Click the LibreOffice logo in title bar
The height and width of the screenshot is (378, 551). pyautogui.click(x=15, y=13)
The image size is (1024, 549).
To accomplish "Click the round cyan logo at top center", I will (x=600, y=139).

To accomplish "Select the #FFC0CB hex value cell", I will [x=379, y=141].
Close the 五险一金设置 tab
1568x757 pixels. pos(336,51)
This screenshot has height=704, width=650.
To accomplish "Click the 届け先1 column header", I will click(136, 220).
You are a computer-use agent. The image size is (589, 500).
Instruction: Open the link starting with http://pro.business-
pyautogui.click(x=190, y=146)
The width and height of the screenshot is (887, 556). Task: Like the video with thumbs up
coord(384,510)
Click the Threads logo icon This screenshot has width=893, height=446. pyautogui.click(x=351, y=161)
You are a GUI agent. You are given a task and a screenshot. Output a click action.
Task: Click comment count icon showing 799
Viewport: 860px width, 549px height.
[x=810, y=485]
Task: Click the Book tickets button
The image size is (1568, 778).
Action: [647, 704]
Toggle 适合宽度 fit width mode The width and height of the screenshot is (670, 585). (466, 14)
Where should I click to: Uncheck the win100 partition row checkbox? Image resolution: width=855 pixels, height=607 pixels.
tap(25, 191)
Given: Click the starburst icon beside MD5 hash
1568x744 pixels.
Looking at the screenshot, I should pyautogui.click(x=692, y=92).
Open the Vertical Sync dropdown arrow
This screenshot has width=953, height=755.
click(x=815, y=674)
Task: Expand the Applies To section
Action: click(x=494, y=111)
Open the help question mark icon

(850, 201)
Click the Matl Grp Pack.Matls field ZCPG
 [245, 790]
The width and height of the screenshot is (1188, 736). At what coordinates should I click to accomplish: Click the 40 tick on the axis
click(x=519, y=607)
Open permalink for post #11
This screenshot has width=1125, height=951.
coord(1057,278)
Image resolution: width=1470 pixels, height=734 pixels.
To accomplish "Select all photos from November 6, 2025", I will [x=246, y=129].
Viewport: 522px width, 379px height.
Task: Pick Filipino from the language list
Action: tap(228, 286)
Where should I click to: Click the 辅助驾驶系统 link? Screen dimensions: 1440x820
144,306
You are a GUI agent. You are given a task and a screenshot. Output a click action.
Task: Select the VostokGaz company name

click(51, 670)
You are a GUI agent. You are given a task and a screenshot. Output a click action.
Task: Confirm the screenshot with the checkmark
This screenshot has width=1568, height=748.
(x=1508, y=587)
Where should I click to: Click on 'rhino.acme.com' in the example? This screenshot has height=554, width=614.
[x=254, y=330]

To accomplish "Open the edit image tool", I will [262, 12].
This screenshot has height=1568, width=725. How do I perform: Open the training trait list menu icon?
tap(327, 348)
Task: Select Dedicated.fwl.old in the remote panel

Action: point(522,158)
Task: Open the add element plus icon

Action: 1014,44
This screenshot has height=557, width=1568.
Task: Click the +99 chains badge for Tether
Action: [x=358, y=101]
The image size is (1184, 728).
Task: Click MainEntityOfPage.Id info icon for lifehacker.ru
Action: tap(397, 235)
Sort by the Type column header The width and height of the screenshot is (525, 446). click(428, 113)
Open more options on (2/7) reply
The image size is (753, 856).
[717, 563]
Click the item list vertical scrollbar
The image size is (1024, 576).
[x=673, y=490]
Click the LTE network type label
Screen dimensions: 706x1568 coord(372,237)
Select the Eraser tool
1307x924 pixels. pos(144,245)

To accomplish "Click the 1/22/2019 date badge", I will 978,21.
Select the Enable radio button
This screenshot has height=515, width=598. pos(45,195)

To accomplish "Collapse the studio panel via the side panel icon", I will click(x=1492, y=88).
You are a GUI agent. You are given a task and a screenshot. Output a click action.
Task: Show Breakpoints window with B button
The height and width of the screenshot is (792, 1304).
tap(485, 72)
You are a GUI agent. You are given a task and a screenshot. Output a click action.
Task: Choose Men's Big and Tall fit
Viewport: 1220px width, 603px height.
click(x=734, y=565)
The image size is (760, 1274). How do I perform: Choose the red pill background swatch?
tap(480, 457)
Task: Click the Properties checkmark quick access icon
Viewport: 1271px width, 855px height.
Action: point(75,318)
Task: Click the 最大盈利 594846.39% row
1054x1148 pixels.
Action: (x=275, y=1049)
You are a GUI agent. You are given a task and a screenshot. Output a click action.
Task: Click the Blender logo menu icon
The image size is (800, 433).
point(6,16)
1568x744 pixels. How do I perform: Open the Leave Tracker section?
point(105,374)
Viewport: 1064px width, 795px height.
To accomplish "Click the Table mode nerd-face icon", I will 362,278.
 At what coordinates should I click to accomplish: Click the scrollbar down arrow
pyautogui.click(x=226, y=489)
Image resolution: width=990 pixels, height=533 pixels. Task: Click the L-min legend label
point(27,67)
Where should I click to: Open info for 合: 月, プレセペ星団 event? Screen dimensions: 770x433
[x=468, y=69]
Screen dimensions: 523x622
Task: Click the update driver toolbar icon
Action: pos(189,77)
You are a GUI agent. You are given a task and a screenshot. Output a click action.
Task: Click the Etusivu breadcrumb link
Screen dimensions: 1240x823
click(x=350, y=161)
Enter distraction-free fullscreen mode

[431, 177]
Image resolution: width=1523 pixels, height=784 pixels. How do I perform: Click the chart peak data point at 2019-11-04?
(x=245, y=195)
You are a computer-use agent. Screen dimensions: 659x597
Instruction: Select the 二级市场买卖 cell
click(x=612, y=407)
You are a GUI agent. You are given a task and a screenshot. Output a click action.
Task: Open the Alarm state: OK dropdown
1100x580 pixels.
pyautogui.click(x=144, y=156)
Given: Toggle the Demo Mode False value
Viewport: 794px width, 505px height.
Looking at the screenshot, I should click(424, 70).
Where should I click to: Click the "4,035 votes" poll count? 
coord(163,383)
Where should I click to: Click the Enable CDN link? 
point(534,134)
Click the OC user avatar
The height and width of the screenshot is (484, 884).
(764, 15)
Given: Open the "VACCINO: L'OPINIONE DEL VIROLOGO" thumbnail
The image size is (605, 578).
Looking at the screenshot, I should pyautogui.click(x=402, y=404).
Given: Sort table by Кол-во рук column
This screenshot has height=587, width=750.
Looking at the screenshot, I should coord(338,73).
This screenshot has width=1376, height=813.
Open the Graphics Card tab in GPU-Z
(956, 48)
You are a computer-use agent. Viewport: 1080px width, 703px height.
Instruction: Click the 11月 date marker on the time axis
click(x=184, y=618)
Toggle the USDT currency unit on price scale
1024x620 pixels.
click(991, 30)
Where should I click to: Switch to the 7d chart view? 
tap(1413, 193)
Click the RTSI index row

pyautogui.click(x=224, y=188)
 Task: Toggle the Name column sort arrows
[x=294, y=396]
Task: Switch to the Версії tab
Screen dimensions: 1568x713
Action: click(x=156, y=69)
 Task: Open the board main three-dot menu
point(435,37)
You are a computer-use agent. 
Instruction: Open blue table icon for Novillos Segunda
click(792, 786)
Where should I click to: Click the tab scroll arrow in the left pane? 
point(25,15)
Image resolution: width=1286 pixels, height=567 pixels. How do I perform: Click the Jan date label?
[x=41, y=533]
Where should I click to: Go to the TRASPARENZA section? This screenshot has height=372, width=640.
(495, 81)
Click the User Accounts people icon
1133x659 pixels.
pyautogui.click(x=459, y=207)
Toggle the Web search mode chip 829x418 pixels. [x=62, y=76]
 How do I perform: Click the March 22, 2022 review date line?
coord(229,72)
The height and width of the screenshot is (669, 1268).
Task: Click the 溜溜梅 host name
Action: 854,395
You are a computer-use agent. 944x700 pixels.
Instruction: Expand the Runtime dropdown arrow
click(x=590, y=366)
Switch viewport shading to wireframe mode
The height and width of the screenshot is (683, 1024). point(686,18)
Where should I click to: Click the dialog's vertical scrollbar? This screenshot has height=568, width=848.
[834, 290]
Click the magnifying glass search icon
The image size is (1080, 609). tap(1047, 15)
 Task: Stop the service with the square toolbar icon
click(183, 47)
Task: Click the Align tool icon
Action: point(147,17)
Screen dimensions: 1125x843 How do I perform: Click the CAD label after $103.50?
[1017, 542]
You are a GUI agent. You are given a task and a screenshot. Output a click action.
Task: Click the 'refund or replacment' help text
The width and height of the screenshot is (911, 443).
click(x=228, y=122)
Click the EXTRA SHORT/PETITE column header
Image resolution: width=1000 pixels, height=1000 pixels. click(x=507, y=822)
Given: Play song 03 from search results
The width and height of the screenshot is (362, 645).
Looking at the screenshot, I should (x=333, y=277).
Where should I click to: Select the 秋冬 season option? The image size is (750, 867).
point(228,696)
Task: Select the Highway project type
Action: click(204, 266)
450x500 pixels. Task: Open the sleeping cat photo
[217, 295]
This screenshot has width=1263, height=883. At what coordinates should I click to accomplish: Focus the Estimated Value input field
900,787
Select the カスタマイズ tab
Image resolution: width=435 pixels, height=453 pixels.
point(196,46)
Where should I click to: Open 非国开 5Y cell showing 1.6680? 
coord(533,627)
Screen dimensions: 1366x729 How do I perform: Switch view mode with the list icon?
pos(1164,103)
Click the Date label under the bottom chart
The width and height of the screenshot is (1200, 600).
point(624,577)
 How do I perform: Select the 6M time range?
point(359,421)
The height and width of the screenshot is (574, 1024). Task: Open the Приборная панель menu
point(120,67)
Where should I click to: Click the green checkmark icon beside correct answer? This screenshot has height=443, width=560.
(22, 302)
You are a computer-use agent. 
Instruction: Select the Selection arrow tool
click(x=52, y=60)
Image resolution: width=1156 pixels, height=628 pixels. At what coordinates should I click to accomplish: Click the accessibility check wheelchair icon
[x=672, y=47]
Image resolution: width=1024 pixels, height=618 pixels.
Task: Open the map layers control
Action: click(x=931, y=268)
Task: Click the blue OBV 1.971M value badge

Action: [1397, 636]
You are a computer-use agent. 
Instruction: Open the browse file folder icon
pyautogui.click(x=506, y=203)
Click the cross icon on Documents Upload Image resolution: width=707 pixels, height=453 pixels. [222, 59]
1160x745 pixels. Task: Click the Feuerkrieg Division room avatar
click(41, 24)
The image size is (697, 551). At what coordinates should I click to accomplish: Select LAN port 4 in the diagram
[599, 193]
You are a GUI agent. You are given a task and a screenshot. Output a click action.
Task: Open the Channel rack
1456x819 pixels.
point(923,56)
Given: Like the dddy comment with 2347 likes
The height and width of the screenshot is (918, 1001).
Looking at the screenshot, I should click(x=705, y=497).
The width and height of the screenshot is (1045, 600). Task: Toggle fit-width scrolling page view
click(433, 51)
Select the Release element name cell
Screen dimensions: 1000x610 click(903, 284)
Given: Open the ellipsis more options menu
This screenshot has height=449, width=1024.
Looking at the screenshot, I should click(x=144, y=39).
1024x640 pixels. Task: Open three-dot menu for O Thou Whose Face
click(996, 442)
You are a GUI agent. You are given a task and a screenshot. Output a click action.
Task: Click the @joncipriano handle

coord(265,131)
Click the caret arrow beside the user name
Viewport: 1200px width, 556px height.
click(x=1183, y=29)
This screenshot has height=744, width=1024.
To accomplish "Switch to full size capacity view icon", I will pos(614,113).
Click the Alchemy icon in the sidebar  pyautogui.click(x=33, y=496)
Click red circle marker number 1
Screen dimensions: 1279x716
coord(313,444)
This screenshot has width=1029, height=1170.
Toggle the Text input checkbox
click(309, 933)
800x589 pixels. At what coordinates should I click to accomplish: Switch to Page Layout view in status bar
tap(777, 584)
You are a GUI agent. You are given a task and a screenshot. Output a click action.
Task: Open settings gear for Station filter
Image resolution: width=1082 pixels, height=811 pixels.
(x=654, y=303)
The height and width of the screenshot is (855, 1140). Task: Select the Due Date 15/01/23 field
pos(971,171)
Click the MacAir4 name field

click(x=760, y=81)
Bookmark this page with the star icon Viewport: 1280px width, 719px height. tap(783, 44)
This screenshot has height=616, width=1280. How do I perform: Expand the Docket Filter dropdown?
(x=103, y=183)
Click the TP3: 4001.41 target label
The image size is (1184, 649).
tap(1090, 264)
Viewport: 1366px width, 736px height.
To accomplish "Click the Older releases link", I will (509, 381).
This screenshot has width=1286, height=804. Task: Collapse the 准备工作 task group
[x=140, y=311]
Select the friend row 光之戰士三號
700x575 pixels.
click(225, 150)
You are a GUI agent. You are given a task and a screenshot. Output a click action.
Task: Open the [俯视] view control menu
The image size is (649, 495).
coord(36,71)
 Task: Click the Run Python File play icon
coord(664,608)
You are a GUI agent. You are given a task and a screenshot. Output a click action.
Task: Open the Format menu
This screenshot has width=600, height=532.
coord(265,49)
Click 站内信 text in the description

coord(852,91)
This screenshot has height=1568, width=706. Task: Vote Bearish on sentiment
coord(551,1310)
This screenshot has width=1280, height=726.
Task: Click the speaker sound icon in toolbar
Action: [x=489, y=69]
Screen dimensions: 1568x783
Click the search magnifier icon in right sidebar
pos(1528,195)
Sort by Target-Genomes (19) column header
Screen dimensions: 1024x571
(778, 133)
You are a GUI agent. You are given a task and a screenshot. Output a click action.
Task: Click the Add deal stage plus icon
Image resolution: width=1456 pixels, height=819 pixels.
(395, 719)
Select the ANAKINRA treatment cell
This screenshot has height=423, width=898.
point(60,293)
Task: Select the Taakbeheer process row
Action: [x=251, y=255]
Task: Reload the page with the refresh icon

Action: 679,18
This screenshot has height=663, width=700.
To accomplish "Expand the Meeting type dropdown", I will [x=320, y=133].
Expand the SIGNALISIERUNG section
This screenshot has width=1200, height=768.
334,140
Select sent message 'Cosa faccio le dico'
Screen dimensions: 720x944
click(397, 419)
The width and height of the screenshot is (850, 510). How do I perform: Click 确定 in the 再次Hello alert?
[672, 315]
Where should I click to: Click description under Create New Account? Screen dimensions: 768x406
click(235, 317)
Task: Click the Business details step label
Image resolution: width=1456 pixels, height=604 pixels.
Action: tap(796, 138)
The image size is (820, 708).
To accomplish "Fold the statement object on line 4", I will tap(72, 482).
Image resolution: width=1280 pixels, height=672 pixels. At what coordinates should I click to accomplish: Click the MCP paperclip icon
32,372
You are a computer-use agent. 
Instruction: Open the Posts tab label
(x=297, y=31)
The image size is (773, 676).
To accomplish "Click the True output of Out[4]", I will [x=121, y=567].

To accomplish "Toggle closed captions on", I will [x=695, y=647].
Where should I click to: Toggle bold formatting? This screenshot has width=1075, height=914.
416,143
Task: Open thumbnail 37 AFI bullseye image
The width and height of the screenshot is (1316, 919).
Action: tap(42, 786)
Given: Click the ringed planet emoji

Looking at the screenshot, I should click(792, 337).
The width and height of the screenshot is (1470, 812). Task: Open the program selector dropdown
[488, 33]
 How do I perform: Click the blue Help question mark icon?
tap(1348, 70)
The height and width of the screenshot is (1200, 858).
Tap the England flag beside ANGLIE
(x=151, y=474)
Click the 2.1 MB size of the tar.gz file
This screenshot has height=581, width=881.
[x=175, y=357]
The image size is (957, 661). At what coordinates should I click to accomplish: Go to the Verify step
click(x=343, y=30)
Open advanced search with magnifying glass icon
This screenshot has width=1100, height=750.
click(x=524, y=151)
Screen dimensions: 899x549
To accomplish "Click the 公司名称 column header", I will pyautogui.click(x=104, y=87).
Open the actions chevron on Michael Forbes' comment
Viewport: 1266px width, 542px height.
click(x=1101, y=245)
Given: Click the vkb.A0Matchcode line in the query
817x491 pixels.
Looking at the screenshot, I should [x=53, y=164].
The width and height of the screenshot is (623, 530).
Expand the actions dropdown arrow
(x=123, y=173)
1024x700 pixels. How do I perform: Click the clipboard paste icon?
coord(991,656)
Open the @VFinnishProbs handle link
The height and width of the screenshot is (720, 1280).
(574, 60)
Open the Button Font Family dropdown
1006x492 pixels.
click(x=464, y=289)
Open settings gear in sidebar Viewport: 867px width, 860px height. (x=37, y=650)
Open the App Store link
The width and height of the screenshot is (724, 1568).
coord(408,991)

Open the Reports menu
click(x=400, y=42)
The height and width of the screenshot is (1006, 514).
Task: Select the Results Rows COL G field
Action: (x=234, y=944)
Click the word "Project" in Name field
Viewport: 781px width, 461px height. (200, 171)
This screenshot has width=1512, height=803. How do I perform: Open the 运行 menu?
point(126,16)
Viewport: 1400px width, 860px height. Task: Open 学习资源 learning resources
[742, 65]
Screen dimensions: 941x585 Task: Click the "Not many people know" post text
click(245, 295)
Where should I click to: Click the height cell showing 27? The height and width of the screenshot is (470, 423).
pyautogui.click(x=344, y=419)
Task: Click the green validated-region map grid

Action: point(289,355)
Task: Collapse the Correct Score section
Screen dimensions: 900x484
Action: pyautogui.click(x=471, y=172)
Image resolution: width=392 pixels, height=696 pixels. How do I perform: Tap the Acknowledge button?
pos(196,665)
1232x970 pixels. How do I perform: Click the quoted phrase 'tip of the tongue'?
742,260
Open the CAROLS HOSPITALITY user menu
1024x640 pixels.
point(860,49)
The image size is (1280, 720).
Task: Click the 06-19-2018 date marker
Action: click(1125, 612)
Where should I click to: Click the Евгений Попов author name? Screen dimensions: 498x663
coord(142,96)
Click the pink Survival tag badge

→ **Your assignment**:
Extract each line from the listing that holds the word "gear".

→ **Answer space**:
Task: Open settings gear for Station filter
Open settings gear in sidebar Viewport: 867px width, 860px height. (x=37, y=650)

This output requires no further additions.